**SET EXERCISE:** Copy the lines below word for word, starting at the line that contains "Task: Open the" and continuing through the end of the lines. Leave the pictures out of your copy.

**INFORMATION GIVEN:**
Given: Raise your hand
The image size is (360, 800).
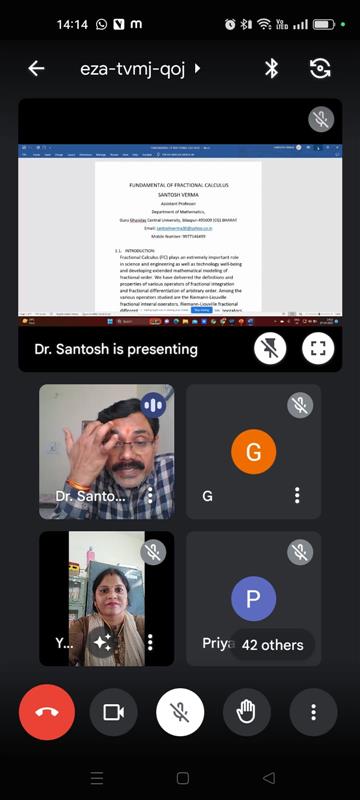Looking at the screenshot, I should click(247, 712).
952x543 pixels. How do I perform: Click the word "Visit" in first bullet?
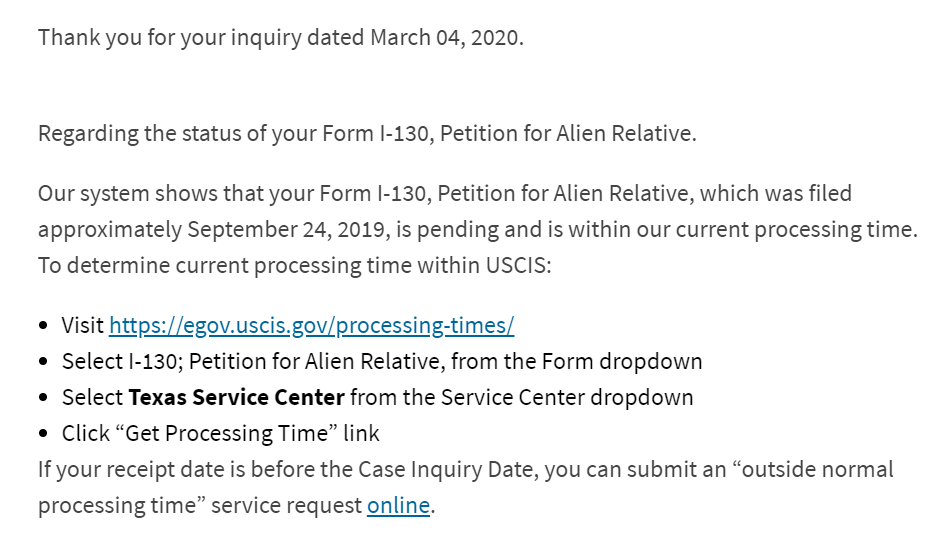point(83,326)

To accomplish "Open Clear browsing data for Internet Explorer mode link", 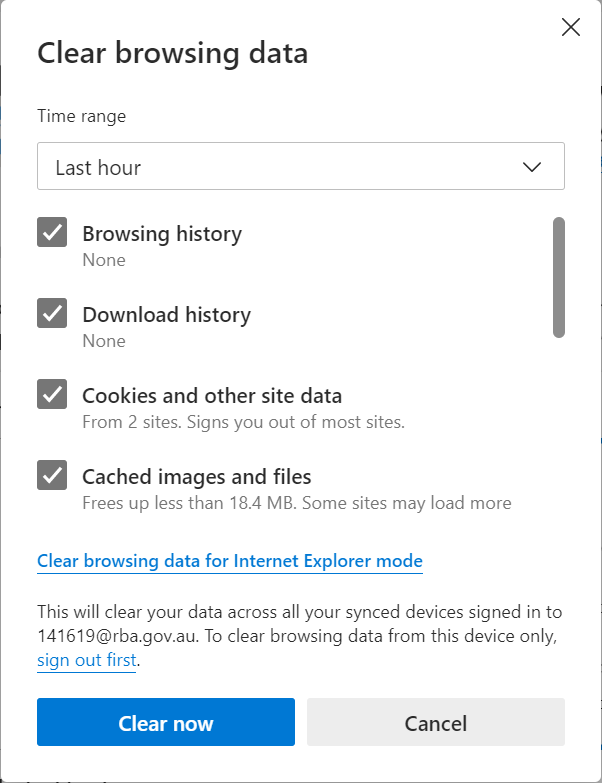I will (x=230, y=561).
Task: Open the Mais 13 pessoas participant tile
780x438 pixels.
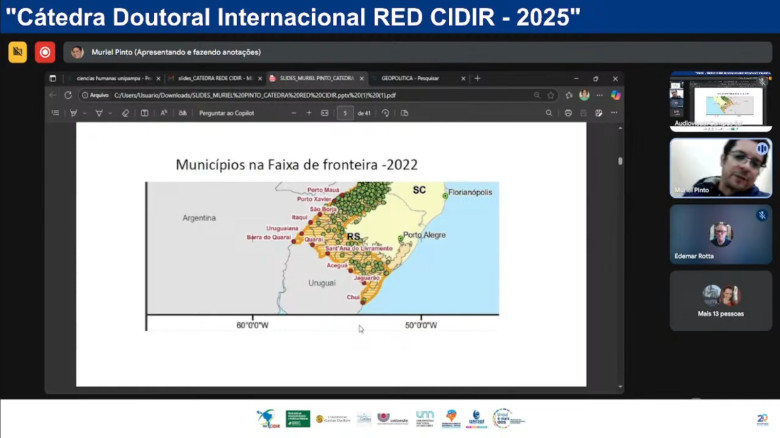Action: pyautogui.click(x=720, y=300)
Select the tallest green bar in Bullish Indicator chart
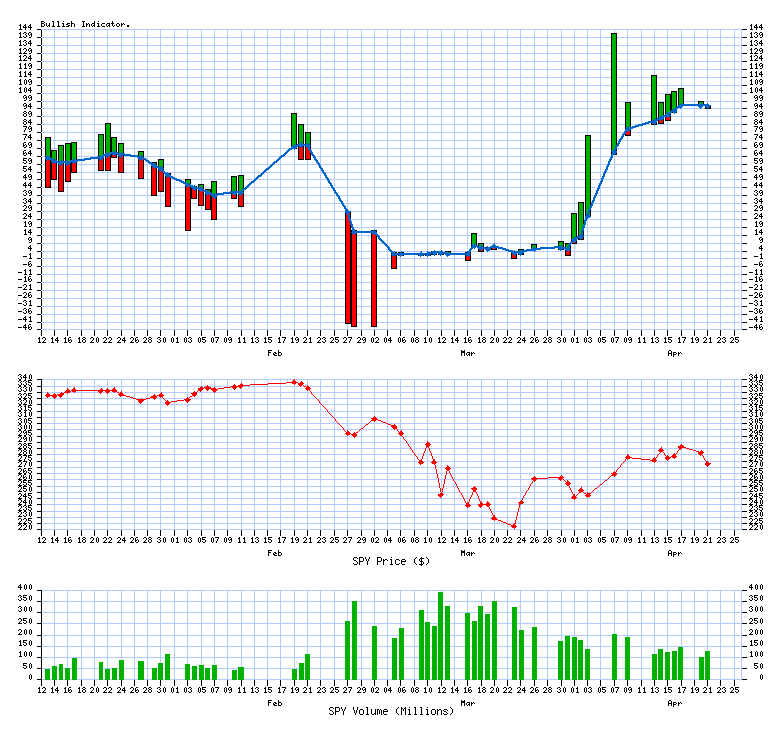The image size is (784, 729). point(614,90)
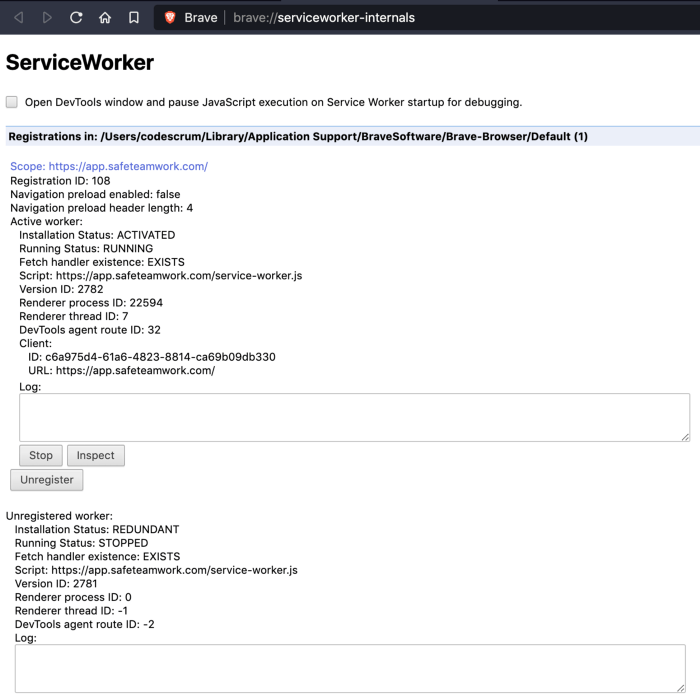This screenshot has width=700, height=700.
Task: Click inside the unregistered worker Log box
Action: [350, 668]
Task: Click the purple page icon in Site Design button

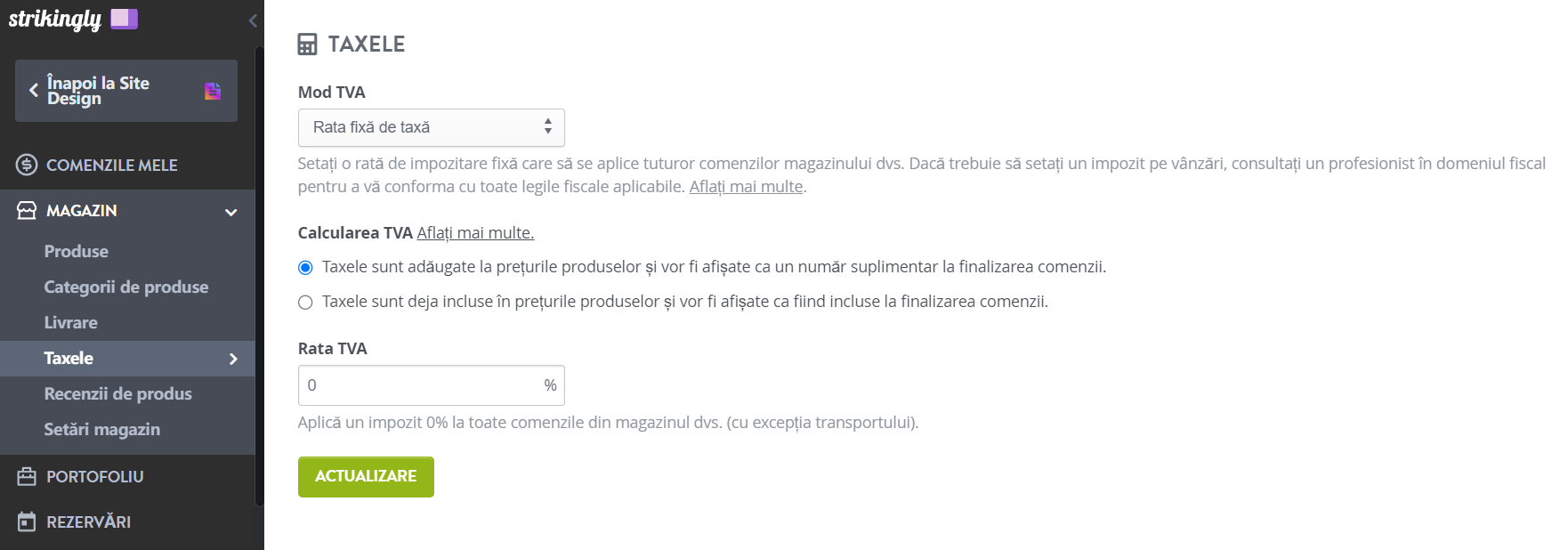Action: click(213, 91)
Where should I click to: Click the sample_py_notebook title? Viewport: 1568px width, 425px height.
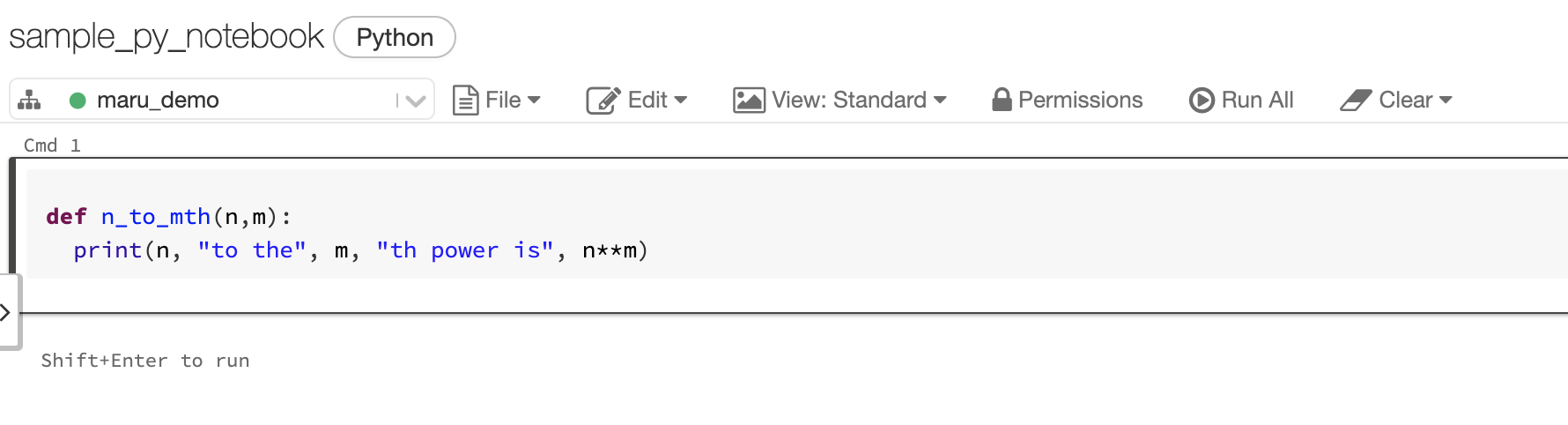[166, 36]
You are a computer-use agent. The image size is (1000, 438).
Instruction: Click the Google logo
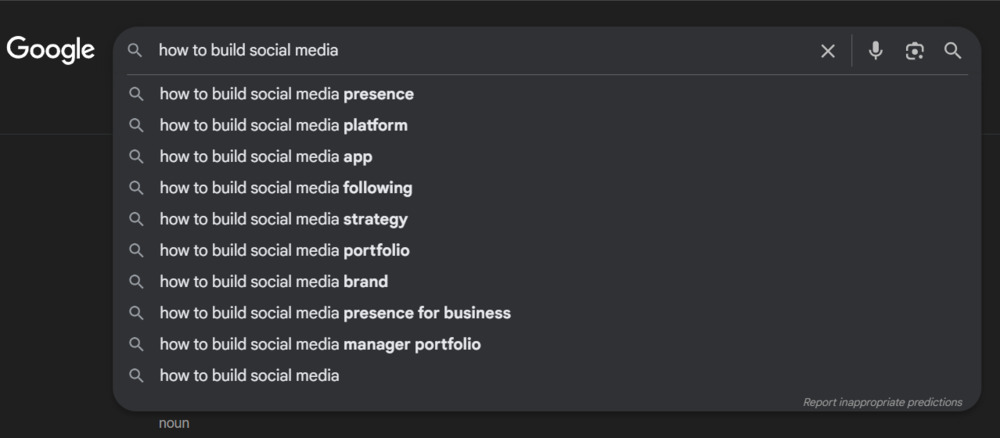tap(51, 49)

**FINISHED TASK:**
Task: Open the Mais 13 pessoas participant tile
780x438 pixels.
Action: pyautogui.click(x=720, y=300)
Select the tallest green bar in Bullish Indicator chart
The image size is (784, 729). point(614,90)
This screenshot has width=700, height=700.
Task: Click inside the unregistered worker Log box
Action: [350, 668]
Task: Click the purple page icon in Site Design button

Action: click(213, 91)
Where should I click to: Click the sample_py_notebook title? Viewport: 1568px width, 425px height.
[166, 36]
You are a computer-use agent. The image size is (1000, 438).
Instruction: Click the Google logo
tap(51, 49)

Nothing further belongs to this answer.